An unhealthy relationship between and among your sales reps and the rest of your team stagnates growth and impedes progress. Here are five ways your well-meaning sales reps could be unintentionally undermining your business’s growth and profitability and tips for heading off these potential issues at the pass:
- Re-prospecting. When the sales pipeline runs dry, it can be tempting for the sales rep to circle back to existing customers to attempt to sell additional services. Each visit to an existing customer means a new lead is not being actively identified or pursued. Implementing a clearly-defined sales process in which the sales rep hands off the customer relationship to an Account or Project Manager as soon as the sales agreement is signed, fostering a “hunter” mentality, and designing and instituting enticing incentive programs all ensure your sales reps stay hungry and motivated to continually identify and pursue new leads.
- Wearing blinders. On the racetrack, blinders keep the horse focused on the track ahead. In your business, blinders can keep your sales reps so focused on winning the sale they fail to consider the other members of the team. An elaborate outdoor kitchen might be good for the Rep’s commission payout, for instance, but can your crews comfortably handle the work in the promised time frame without compromising quality and eating up valuable resources? The more your sales reps know about the roles and responsibilities of other team members involved in the fulfillment of sales contracts and agreements and the impact of their actions and decisions on those team members, the more mindful they will be during the sales process to use their peripheral vision to proactively identify and overcome obstacles and challenges that threaten to impact the organization.

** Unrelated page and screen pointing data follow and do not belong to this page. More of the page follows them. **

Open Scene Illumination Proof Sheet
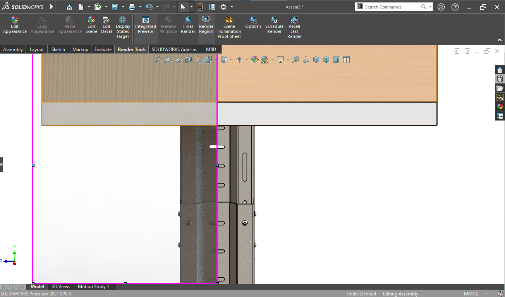The image size is (505, 297). point(229,27)
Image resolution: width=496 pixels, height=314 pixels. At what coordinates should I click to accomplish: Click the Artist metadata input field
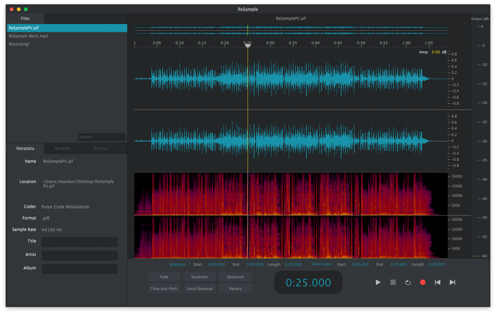tap(80, 255)
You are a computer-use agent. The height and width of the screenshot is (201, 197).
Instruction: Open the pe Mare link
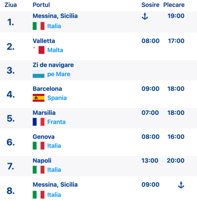[59, 74]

- Selling to the wrong customers. Popular thought in the world of selling is that any sale is a good sale. However, not all customers will increase your business’s profits. Knowing which types of customers bring the most money into your business is key for ensuring its continued growth and success. Working with your sales reps to clearly define and pursue the subset of the consumer population that values the specialized goods and services your business offers, and encouraging your reps to actively sell to that specific buyer base, can make all the difference in the levels of growth and profitability your business sees in both the short and long term.
- Selling at inappropriate margins. The more specialized your business’s goods and services are, the higher their associated gross profit margins should be. When your sales reps sell specialized or unique offerings at too-low margins, they increase the risk of those offerings being viewed as commodities, which can compromise your business’s competitive advantage in the marketplace. Work with your sales reps to determine which of the goods and services your sales rep sells can be priced at higher margins. Also, consider bundling complementary goods and services into specialized offerings as often as possible. This will allow your reps to sell commoditized offerings at higher margins.
- Neglecting professional development. Individual accountability and a commitment to ongoing professional development is essential for a thriving internal culture. If your sales reps are not actively and proactively educating themselves about other roles in your organization and the impacts of their prospecting and selling decisions and actions, they are doing themselves, and your business, a disservice. In the same way, if your reps are not continually researching the market and consumer habits, they are missing rich opportunities to rework and refine their selling strategies. Encouraging your reps to pursue professional development opportunities and providing platforms for their individual and collective professional growth go a long way toward ensuring your sales team is always at the head of the pack.
Your sales team is vital to the success of your business. By working with your sales reps to ensure they are fully on board with the mission, vision, and goals of your business and that they are continually equipped to succeed, you can mitigate and overcome challenges that threaten to stagnate growth. You have nothing to lose by investing in your sales reps now for unparalleled gains in the future.
Lisa Perdue is manager of professional development for LandOpt, a consulting firm based in Pittsburgh.